> _READING TEXT_
With More Federal Aid On The Horizon, Gov. Justice Says He May Be Open To A Special Session
Updated Tuesday, July 28 2020 at 10:52 a.m.
As federal lawmakers debate another coronavirus aid package, Gov. Jim Justice says he’d like a small group of state lawmakers to help shape how West Virginia would use that funding.
But Justice also said Monday he might be open to a special session to let lawmakers have more input on any additional dollars that come in.
The governor said Monday he’s so far held two meetings with a group of top lawmakers to outline his ideas of how to spend money from the CARES Act, passed in March.
Just before the start of the fiscal year on July 1, Justice unveiled his plan to make use of the federal aid, which he said shored up a $255 million deficit and allocated money to “COVID-related highway projects,” unemployment and other programs.
“Now, keep in mind that in that we set aside 678 million of those dollars to make sure that we wouldn't get in a situation where we would have to lay a tax burden on our small businesses and on our businesses across the state,” Justice said of his plan to make use of the CARES Act funding. “Now that money is sitting there in a bucket to ensure that we'll be able to backfill the dollars that we've sent out and drained our unemployment fund to ‘zippo’ and all that kind of stuff.”
Many lawmakers are frustrated over not having input on the spending, but top Senate Republicans have stalled efforts to get the Legislature back for a special session.
While members of the House have secured the needed three-fifths majority to call themselves back, only 12 of 14 Senate Democrats and one Republican — Sen. Mike Azinger of Wood County — have signed on to the effort. At least 21 members of the Senate would be needed to make the effort a reality.
Justice himself has pushed back on the idea of bringing all 134 lawmakers back to Charleston. But with more federal funding potentially available — and the state’s financial situation not as daunting as a month ago — Justice’s playbook could change.

> _PROVIDED DATA_
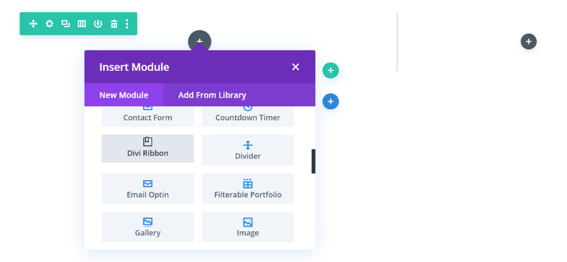Click the green add row button
Viewport: 567px width, 262px height.
pos(331,71)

> _AIM OF THE EXERCISE_
Using the article about Gov. Justice and a possible special session, decide whether each statement below agrees with it. Answer yes or no, and quote the words of the article that settle the question.
1. The CARES Act was passed in March.
2. All 14 Senate Democrats have signed on to the effort to call a special session.
3. Justice set aside 678 million dollars so that businesses would not face a tax burden.

> _SOLUTION TO THIS TASK_
1. Yes: "money from the CARES Act, passed in March."
2. No: "only 12 of 14 Senate Democrats and one Republican — Sen. Mike Azinger of Wood County — have signed on to the effort."
3. Yes: "we set aside 678 million of those dollars to make sure that we wouldn't get in a situation where we would have to lay a tax burden on our small businesses and on our businesses across the state"